A comprehensive literature search was conducted in PubMed, Google Scholar, and Medline using keywords related to SGLT2 inhibitors, CKD, and renal outcomes with no time limit. Studies included randomized controlled trials, cohort studies, and case-control studies examining the effects of SGLT2 inhibitors on renal and cardiovascular outcomes in CKD patients. The risk of bias was assessed using standard tools such as the Newcastle-Ottawa Scale and the Cochrane Risk of Bias Tool.

Results

Clinical trials have demonstrated that SGLT2 inhibitors, including empagliflozin, canagliflozin, dapagliflozin, and ertugliflozin, significantly reduce CKD progression, lower albuminuria, and decrease the risk of cardiovascular events and all-cause mortality.
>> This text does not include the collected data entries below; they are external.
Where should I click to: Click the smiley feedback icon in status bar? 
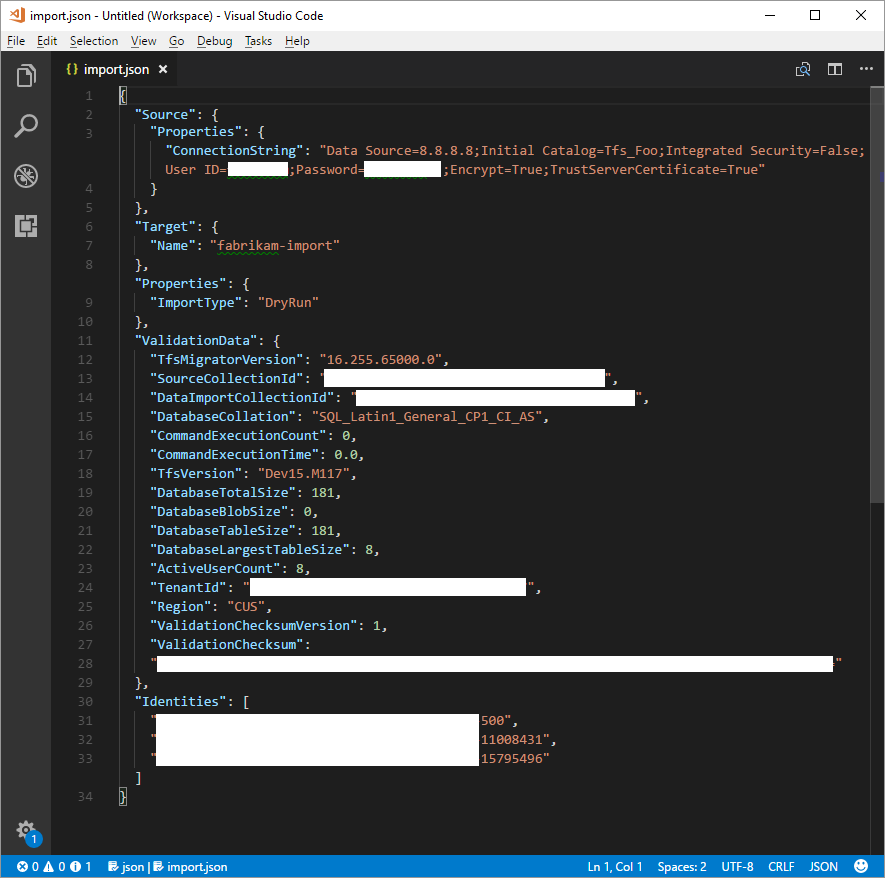point(861,866)
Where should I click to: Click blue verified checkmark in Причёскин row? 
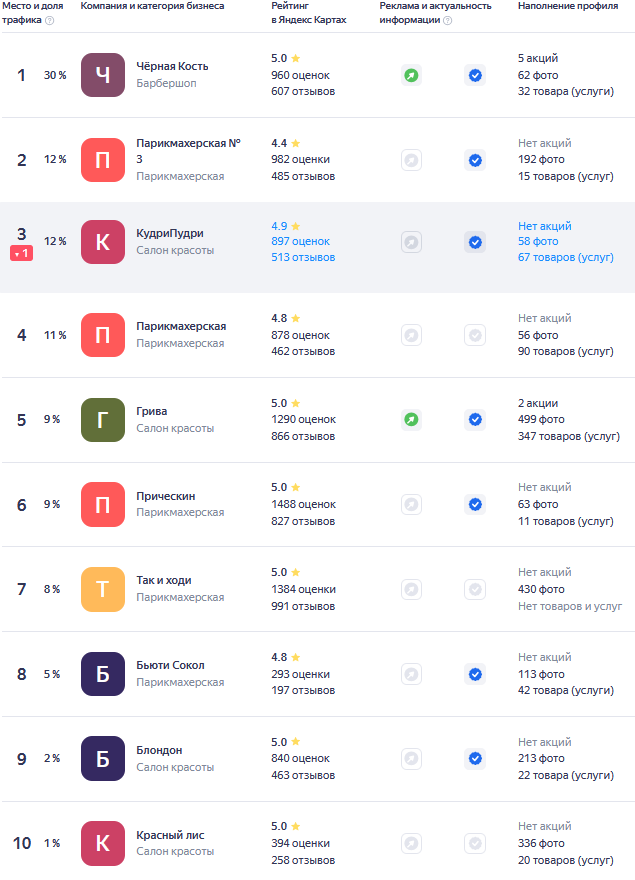[x=475, y=504]
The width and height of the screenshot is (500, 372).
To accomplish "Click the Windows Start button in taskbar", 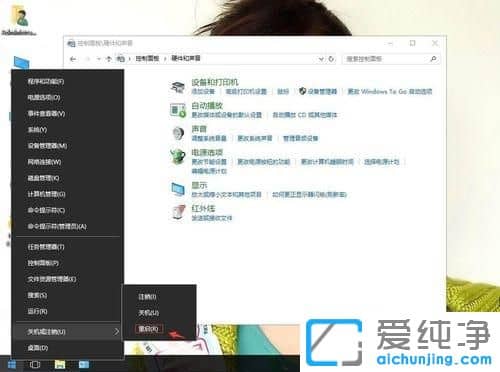I will [x=12, y=364].
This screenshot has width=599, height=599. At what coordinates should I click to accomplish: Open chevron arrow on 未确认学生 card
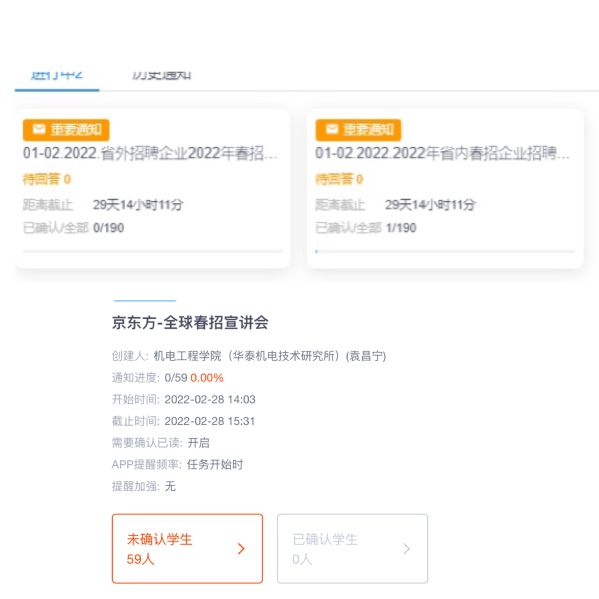tap(241, 549)
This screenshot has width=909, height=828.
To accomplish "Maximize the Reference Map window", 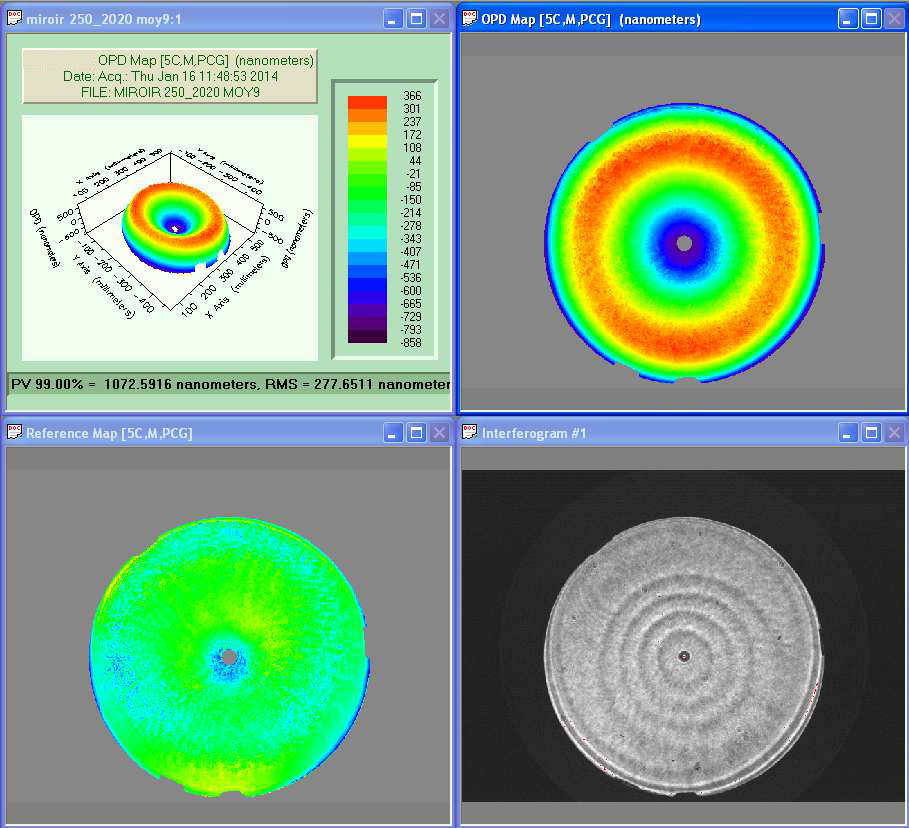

These effects are observed in both diabetic and non-diabetic populations. Additionally, SGLT2 inhibitors exhibit renoprotective mechanisms such as reducing glomerular hyperfiltration, modulating tubuloglomerular feedback, and exerting anti-inflammatory and antifibrotic properties. However, potential adverse effects, including an initial decline in estimated glomerular filtration rate (eGFR), an increased risk of euglycemic diabetic ketoacidosis, and urinary tract infections, necessitate careful patient selection and monitoring. Emerging studies also explore the role of machine learning in optimizing SGLT2 inhibitor use for personalized treatment approaches.

Conclusion

SGLT2 inhibitors have emerged as a transformative addition to CKD management, offering substantial renal and cardiovascular benefits. Despite safety concerns, their advantages outweigh the risks, warranting broader clinical implementation. Future research should focus on refining patient selection, optimizing treatment combinations, and leveraging data science to enhance therapeutic outcomes in CKD patients.